Ellis struggled to his feet and
then did his best to help clean the deck, removing shrapnel and debris, whilst
the blood was washed away. Corpses taken
down into the hold, until there was time to give them a proper burial and those
with the skill attended to the wounded.
Whilst he cleaned he watched the cavern drift by as, slowly and
carefully, they made their way into the heart of island. Eventually the natural rock walls were
replaced by artificial ones, made of great blocks of red granite, carved with
details which resembled hieroglyphics, although they were never quite the same
as the ones Ellis remembered from a school visit to the British Museum which
almost certainly never happened. He
wondered, for the first time in quite a while, why there were so many
similarities between Shadow and Earth.
Did such coincidences arise naturally, via a sort of inter-dimensional
zeitgeist or was there a relationship between the two worlds, a sharing of
ideas somehow. The thought niggled in
the back of his mind like an itch waiting to be scratched.
The assumedly man-made tunnel
did not stretch on for long, ending instead at a spacious dock just a couple of
hundred metres in. The Absolution was
brought to a halt, its wheezing, fuel starved engine given a rest and ropes
were cast out onto the stone jetty to begin tying her up.
"We'll need to split
up," the Former Baron said once those who were not required for medical or
repair duties had assembled on dry land.
"Judging by the ruins on the surface of this island, there is a
substantial complex here and we do not know exactly what we are looking for, so
I propose we break into small teams, say twos or threes, head off in different
directions and report back here in one hour."
As Siren elected to stay with
the ship and despite her obvious torment, Ellis could not bear to be aboard a
moment longer, he found himself grouped with the Former Baron and
Gulliver. It felt almost like old times,
except that his arm was still numb and tingling and Gulliver seemed even more
morose than usual. As a consequence they
began their exploration in silence, but it wasn’t long before the Former Baron
began commentating their every slightest discovery.
“These hieroglyphs are all in
the style of the district of Dunewall, you know,” he said conversationally as
they passed through tunnels rising ever upwards. “They must have been fairly instrumental in
constructing the obelisks. There is very
little documentation about it, however.
The Lakhma cult may have had something to do with that over the years.”
“How long do you think they’ve
been conspiring to bring Lakhma back?” Ellis asked in reply.
“Oh, I would imagine ever since
he/she was banished from Shadow. Who
knows what influence they have had over the centuries?”
“And what about the creatures
on those evil-looking ships?”
“The Lakhmaspawn?”
“If that’s what they are
called.”
“Oh, they are produced by
Lakhma his/herself, from his/her mucousy body.

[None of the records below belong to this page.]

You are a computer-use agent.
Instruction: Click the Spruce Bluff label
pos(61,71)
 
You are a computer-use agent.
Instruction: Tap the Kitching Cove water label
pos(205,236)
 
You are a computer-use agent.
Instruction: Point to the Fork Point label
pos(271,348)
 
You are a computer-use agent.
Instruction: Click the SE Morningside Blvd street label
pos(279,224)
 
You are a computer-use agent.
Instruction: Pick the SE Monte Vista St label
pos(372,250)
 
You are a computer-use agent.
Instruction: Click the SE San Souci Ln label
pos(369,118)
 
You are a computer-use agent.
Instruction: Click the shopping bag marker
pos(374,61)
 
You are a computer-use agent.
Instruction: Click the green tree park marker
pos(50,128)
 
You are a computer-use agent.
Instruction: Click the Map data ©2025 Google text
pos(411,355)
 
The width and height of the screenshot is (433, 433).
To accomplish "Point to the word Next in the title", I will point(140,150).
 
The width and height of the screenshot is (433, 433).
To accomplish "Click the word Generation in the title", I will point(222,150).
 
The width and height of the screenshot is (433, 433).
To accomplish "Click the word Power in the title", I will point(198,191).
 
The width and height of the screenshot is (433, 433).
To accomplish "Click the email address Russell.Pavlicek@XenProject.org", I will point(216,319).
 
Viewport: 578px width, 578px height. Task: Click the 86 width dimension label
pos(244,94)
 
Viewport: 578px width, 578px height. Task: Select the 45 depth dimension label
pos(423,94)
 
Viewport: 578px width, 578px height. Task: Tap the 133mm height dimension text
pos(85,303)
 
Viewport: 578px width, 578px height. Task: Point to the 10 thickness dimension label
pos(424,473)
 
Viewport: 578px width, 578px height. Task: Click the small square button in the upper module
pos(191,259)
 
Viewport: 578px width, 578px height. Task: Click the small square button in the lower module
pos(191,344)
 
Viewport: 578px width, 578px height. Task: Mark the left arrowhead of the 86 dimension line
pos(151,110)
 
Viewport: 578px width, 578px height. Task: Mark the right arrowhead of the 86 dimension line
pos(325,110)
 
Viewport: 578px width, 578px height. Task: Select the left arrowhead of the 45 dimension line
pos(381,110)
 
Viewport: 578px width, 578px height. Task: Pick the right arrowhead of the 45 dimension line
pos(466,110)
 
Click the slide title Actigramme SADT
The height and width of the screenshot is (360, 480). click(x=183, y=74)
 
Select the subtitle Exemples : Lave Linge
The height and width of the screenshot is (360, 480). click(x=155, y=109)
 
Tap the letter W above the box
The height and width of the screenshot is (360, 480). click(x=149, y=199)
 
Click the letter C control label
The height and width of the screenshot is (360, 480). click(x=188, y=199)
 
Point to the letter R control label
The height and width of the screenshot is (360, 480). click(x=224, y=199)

They fall from the sky in shells like meteors and hatch within
minutes. They will have been multiplying
during the months we’ve been in hiding, concentrated in the places where Lakhma
feels they are most useful.”
“So we’ll encounter more of
them?”
“Almost certainly and we won’t
always have a Stopwall to keep them at bay.”
“Excellent.”
“Isn’t it just?”
Such intermittent conversation
continued, with Gulliver plodding along in silence beside them, until they
reached a level of the complex high enough to open out into one of the
structures they had seen when approaching the island. Ellis saw the gloomy daylight streaming in
through glassless windows and a hollow doorway and felt compelled to
approach. Beyond lay the lake, a perfectly
mirrored starscape in the middle of the cloud-shaded day, speckled with urban
isles - most smaller than the one they were on - and rimmed with tall mountains
and deep cut valleys, all laced and iced and crusted and filled with the
bustling streets of the endless, eternal city that was Shadow.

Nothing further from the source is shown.